▶ [Défi 1] Indiquez combien de lignes des enregistrements ci-dessous contiennent le mot « icon », en tenant compte de la casse. Donnez seulement ce nombre.

▶ [Extrait proposé]

Le droit de vote accordé par principe aux personnes en tutelle soulève également des doutes sérieux, alors que la législation actuelle permet une appréciation individuelle du juge des tutelles. De même, le renforcement de la subsidiarité des mesures de protection judiciaire ou de la représentation entre époux, par rapport au mandat de protection future, dispositif encore très peu connu des familles, revient à bouleverser complètement le système actuel.

En matière d'organisation judiciaire, l'Assemblée nationale a prévu la mutualisation, lorsqu'ils sont situés dans une même commune, des greffes des conseils de prud'hommes avec les greffes des nouvelles juridictions unifiées de première instance, renommées tribunaux judiciaires, par analogie avec les tribunaux administratifs. Elle a également prévu que la spécialisation de certains tribunaux pouvait être organisée à l'échelle de deux départements et pas seulement à l'intérieur d'un même département, rendant ainsi possibles des réorganisations plus vastes.

Réunies dès le 13 décembre 2018, deux jours après l'adoption des deux projets de loi par l'Assemblée nationale, les commissions mixtes paritaires se sont conclues par un échec , compte tenu des divergences importantes entre les deux assemblées, sans que le Gouvernement favorise les voies d'un compromis.

▶ [Données fournies]
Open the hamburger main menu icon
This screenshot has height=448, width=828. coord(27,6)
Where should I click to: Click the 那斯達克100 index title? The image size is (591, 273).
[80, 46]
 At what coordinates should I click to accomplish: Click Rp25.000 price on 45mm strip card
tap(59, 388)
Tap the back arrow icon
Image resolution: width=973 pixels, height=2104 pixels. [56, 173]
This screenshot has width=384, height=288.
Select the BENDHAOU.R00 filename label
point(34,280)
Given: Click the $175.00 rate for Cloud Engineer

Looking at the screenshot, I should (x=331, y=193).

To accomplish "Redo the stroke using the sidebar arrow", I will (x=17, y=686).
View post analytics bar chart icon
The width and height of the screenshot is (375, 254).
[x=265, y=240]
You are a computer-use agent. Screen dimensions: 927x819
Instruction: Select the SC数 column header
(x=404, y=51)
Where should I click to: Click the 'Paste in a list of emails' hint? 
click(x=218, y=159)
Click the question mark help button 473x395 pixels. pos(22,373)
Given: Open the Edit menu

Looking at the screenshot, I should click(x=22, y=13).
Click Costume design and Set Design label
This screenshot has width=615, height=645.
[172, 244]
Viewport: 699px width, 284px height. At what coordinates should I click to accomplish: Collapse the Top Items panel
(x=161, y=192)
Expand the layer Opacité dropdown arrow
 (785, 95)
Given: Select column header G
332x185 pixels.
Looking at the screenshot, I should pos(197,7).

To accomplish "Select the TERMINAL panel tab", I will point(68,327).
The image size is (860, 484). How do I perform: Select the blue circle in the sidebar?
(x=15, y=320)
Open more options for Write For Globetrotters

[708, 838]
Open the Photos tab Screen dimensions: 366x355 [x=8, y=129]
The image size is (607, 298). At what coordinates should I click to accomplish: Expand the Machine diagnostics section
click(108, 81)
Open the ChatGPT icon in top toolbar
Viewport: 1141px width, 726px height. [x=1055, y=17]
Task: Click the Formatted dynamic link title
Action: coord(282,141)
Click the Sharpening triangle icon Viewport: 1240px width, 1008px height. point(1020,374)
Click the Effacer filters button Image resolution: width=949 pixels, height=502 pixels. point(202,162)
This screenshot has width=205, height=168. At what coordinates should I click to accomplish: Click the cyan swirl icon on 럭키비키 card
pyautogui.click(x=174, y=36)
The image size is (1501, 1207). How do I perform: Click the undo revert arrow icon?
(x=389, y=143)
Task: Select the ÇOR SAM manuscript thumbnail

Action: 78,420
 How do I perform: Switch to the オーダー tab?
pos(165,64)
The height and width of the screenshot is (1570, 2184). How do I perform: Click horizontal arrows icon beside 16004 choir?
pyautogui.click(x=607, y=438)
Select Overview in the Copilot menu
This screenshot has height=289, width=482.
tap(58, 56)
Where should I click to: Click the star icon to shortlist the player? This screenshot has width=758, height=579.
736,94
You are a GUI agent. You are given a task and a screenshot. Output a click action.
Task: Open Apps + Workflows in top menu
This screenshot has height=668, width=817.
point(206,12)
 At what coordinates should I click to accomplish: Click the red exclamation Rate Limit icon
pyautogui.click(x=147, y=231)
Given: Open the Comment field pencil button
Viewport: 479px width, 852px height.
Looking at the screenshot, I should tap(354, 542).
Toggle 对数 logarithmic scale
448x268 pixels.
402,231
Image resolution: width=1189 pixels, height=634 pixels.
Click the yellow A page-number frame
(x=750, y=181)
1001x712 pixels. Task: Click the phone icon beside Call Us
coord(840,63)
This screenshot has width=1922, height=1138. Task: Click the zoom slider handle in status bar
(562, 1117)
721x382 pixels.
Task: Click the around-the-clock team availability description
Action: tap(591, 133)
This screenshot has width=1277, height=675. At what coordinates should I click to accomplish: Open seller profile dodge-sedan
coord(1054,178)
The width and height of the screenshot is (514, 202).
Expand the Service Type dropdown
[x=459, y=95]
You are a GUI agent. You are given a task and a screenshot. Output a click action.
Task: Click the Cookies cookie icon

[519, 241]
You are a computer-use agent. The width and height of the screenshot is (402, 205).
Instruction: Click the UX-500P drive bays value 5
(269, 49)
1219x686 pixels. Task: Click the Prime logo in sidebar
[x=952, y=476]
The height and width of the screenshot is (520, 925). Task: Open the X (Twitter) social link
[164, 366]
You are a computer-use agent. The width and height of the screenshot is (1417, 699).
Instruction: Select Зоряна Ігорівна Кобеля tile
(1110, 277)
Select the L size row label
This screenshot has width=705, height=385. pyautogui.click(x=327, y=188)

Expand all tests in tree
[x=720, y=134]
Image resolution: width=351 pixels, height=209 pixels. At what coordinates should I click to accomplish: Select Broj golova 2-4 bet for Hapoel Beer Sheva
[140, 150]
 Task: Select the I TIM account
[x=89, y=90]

▶ [Défi 2] Recopiez mot pour mot, s'il vous plaît, l'intégralité de l'extrait proposé ci-dessus.

▶ [Résultat de l'exercice 1] 12

▶ [Résultat de l'exercice 2]
Le droit de vote accordé par principe aux personnes en tutelle soulève également des doutes sérieux, alors que la législation actuelle permet une appréciation individuelle du juge des tutelles. De même, le renforcement de la subsidiarité des mesures de protection judiciaire ou de la représentation entre époux, par rapport au mandat de protection future, dispositif encore très peu connu des familles, revient à bouleverser complètement le système actuel.

En matière d'organisation judiciaire, l'Assemblée nationale a prévu la mutualisation, lorsqu'ils sont situés dans une même commune, des greffes des conseils de prud'hommes avec les greffes des nouvelles juridictions unifiées de première instance, renommées tribunaux judiciaires, par analogie avec les tribunaux administratifs. Elle a également prévu que la spécialisation de certains tribunaux pouvait être organisée à l'échelle de deux départements et pas seulement à l'intérieur d'un même département, rendant ainsi possibles des réorganisations plus vastes.

Réunies dès le 13 décembre 2018, deux jours après l'adoption des deux projets de loi par l'Assemblée nationale, les commissions mixtes paritaires se sont conclues par un échec , compte tenu des divergences importantes entre les deux assemblées, sans que le Gouvernement favorise les voies d'un compromis.